Checking completeness and consistency is the subject of section 3.6.2.

In a singly-dispatched language, each type has an associated set of signatures that defines the interface to the type. This association relies on the asymmetry of message passing in such languages, where only the receiver argument impacts method lookup. When type-checking a singly-dispatched message, the type of the receiver determines the set of legal operations, i.e., the set of associated signatures. If a matching signature is found, then the message will be understood at run-time; the static types of the remaining message arguments is checked against the static argument types listed in the signature. For Cecil, we wish to avoid the asymmetry of this sort of type system. Consequently, we view a signature as associated with each of its argument types, not just the first, much as a multi-method in Cecil is associated with each of its argument specializer objects. For example, the prepend signature above is considered part of both the int type and the int_list type.

In most object-oriented languages, the code inheritance graph and the subtyping graph are joined: a class is a subtype of another class if and only if it inherits from that other class. Sometimes this constraint becomes awkward [Snyder 86], for example when a class supports the interface of some other class or type, but does not wish to inherit any code. Other times, a class reusing another class's code cannot or should not be considered a subtype; covariant redefinition as commonly occurs in Eiffel programs is one example of this case [Cook 89].

To increase flexibility and expressiveness, Cecil separates subtyping from code inheritance.
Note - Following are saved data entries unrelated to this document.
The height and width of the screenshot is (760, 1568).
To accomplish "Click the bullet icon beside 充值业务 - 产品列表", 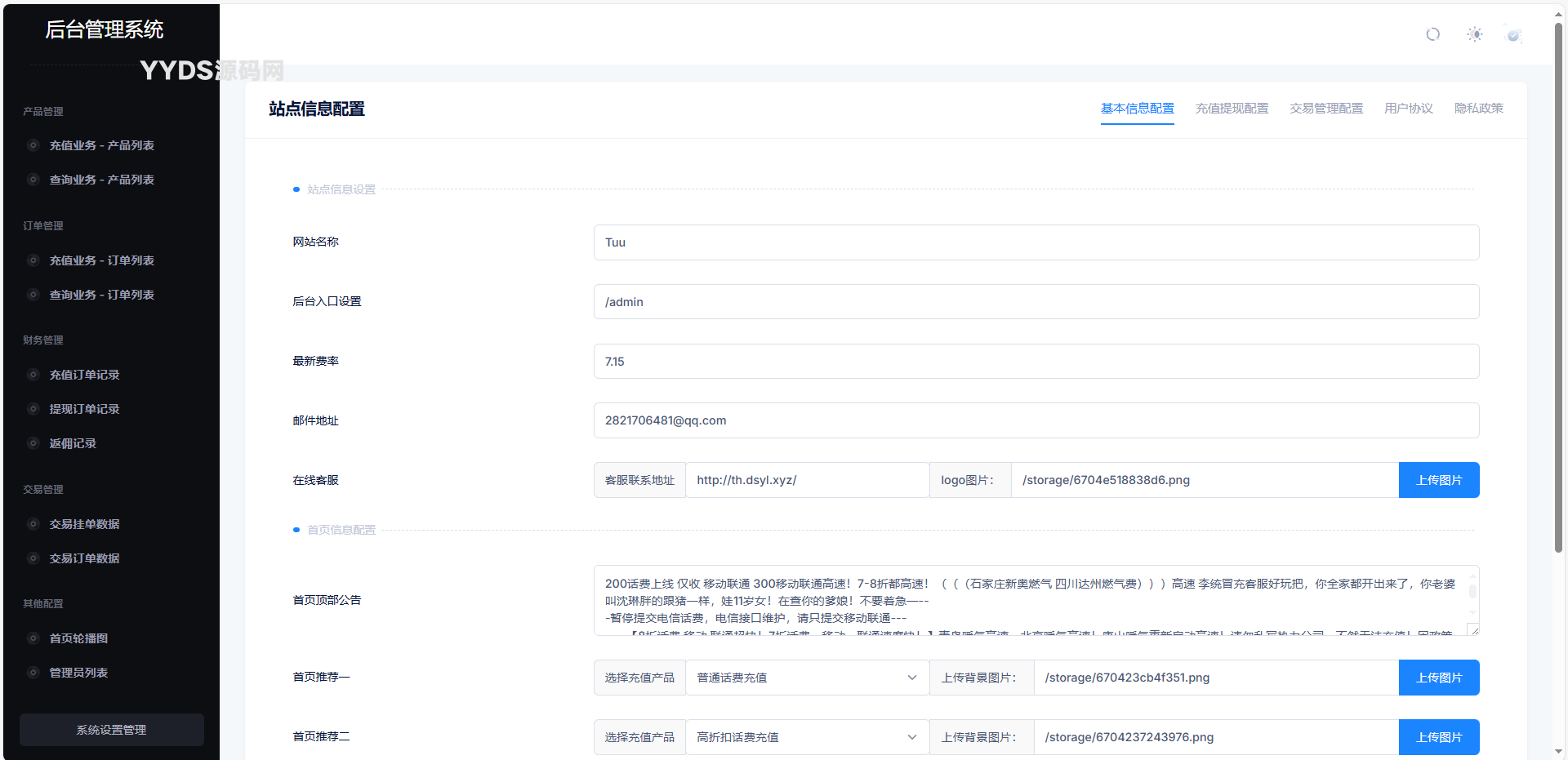I will (33, 145).
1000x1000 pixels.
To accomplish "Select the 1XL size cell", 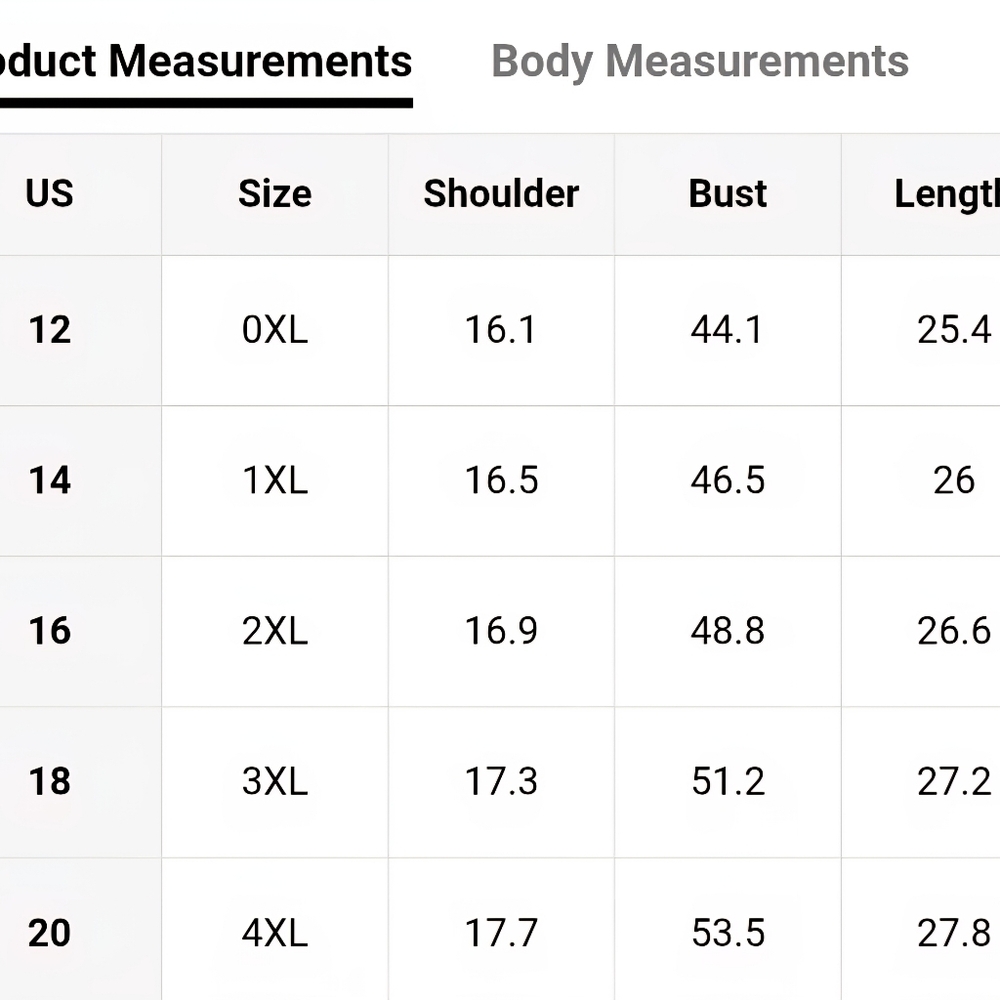I will pyautogui.click(x=275, y=480).
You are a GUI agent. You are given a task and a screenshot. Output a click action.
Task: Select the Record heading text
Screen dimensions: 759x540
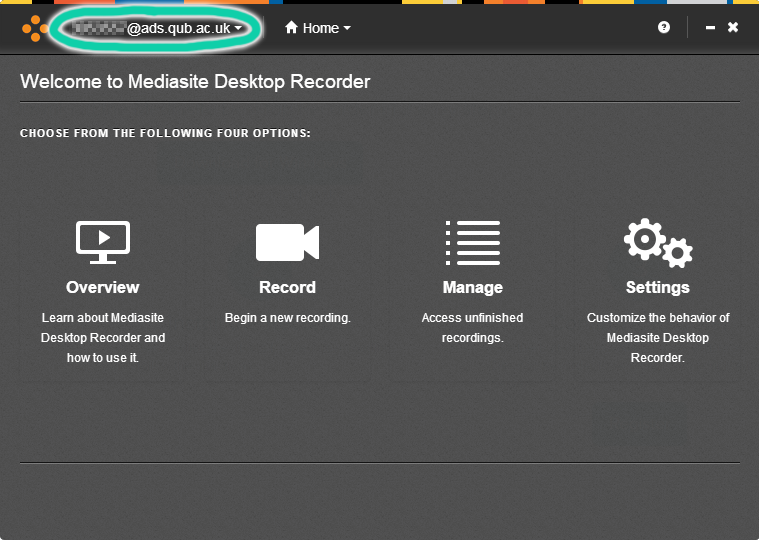[x=287, y=287]
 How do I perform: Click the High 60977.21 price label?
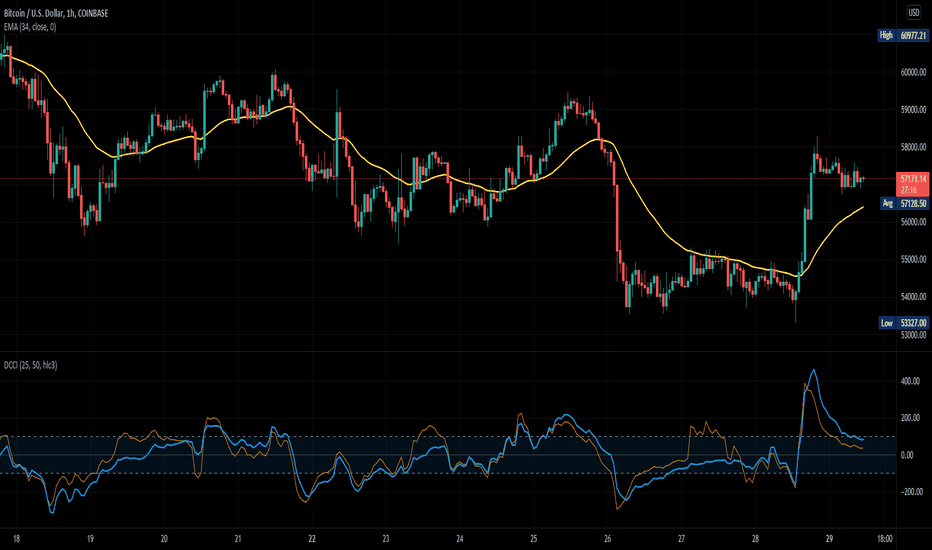(903, 36)
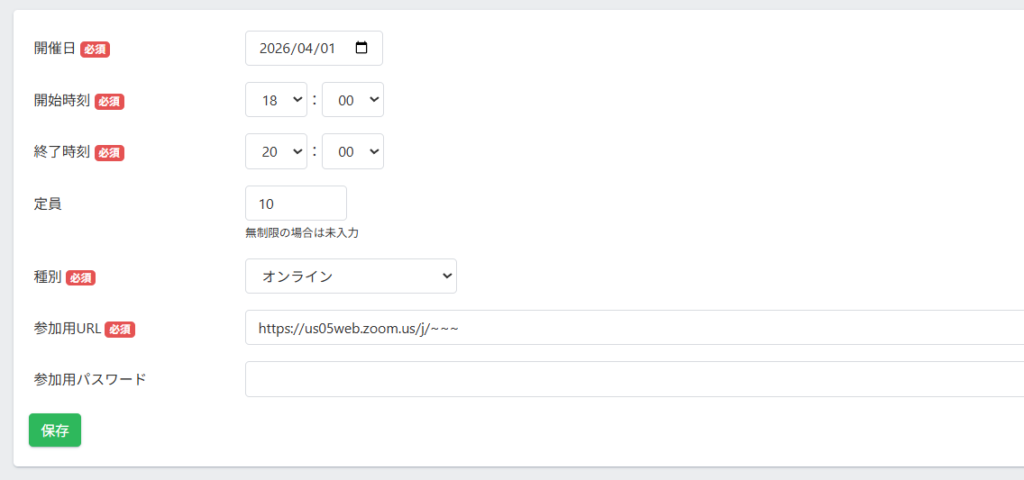The height and width of the screenshot is (480, 1024).
Task: Open the 開始時刻 minute dropdown
Action: pos(352,100)
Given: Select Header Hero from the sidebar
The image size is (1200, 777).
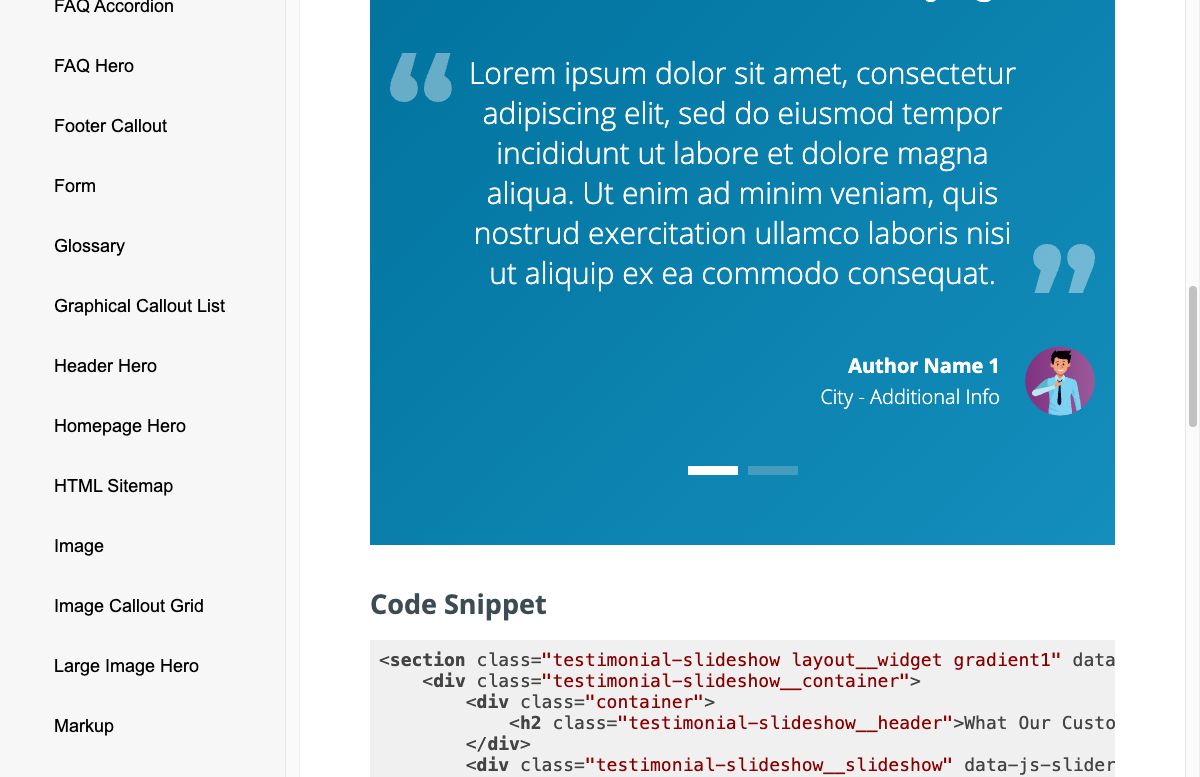Looking at the screenshot, I should (x=105, y=366).
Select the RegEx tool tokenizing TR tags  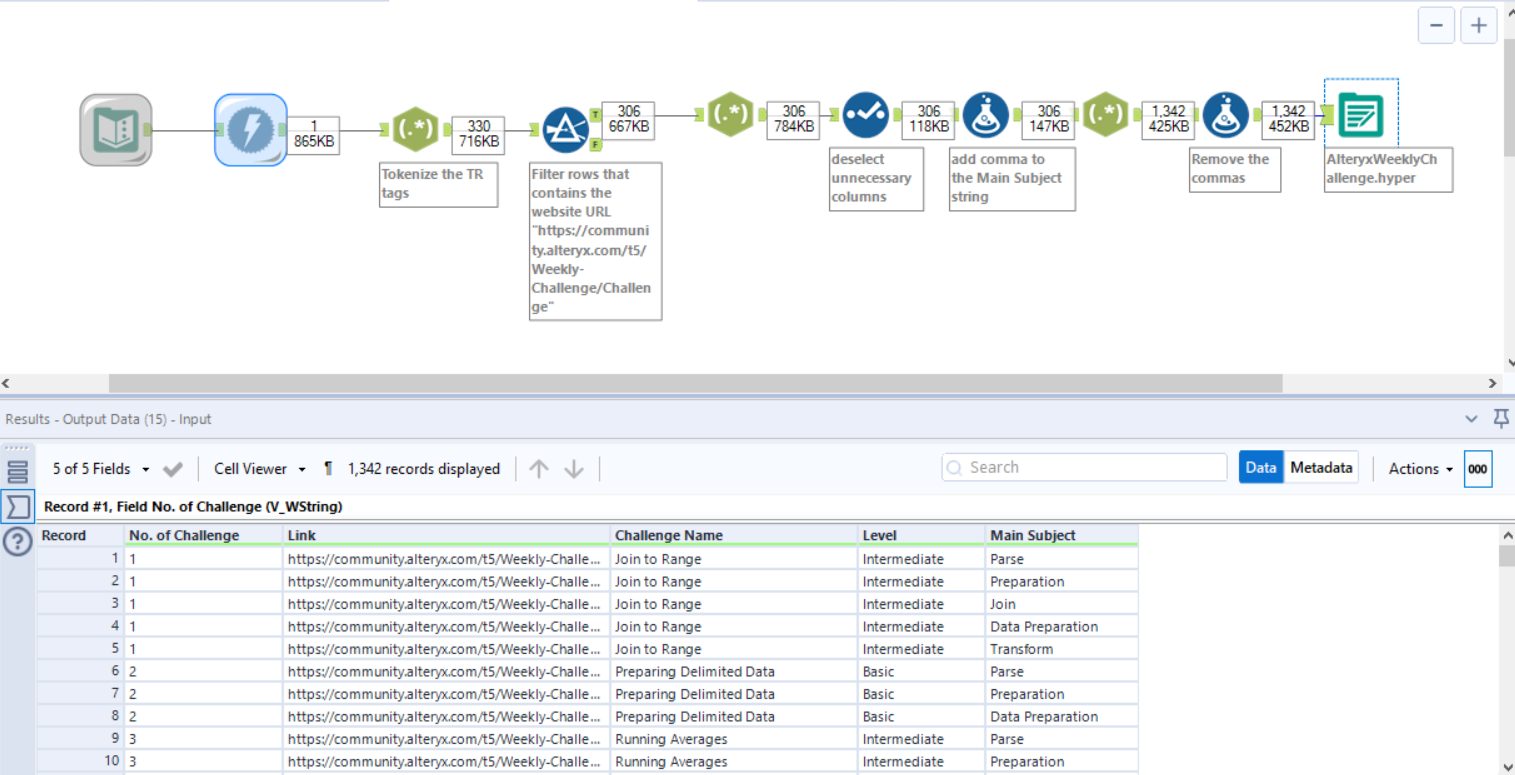pos(414,130)
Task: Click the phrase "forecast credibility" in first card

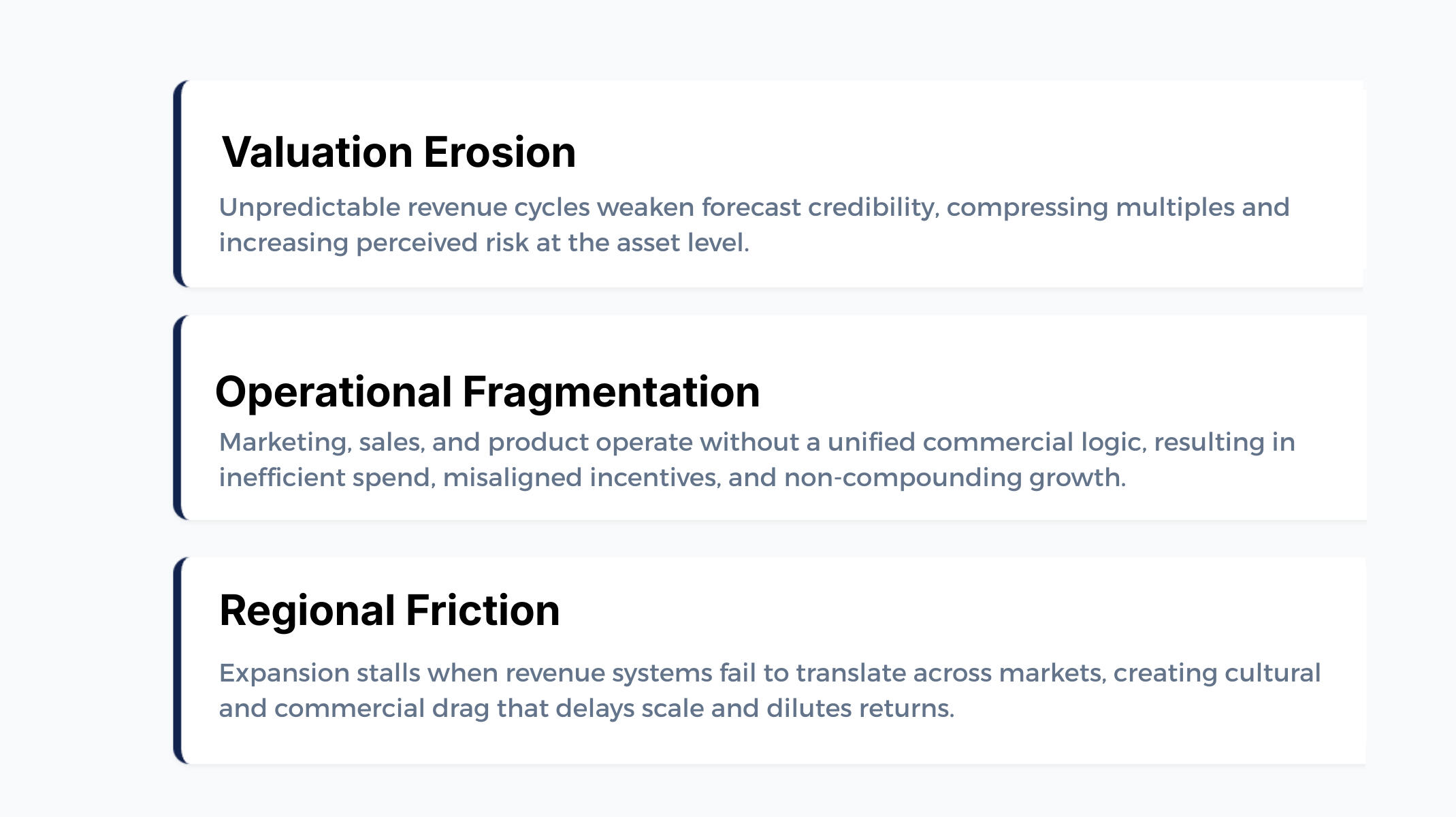Action: [x=820, y=208]
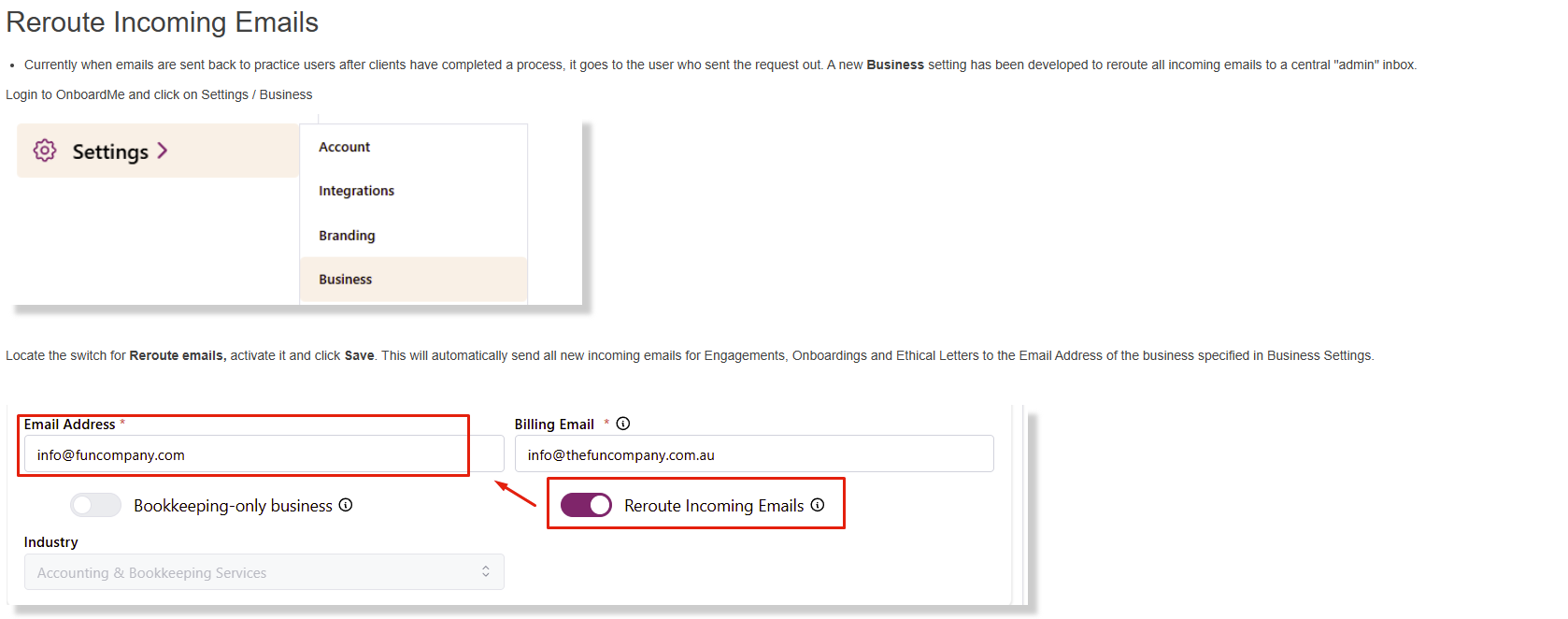Click the Reroute Incoming Emails page heading
The image size is (1568, 619).
coord(163,22)
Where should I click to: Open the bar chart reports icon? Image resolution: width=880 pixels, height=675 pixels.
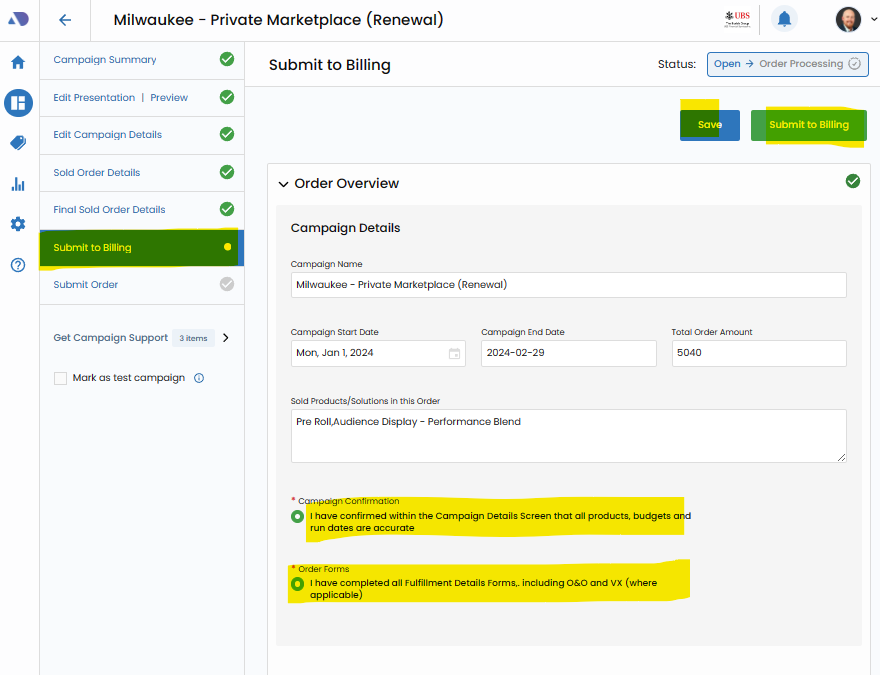[x=18, y=184]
Types and signatures can be declared independently of object representations and method implementations. However, since in most cases the subtyping graphs and the inheritance graphs are parallel, requiring programmers to define and maintain two separate hierarchies would become too onerous to be practical. To simplify specification and maintenance of the two graphs, in Cecil the programmer can specify both a type and a representation, and the associated subtyping, conformance, and inheritance relations, with a single declaration. Similarly, a single declaration can be used to specify both a signature and a method implementation. In this way we hope to provide the benefits of separating subtyping from code inheritance when it is useful, without imposing additional costs when the separation is not needed.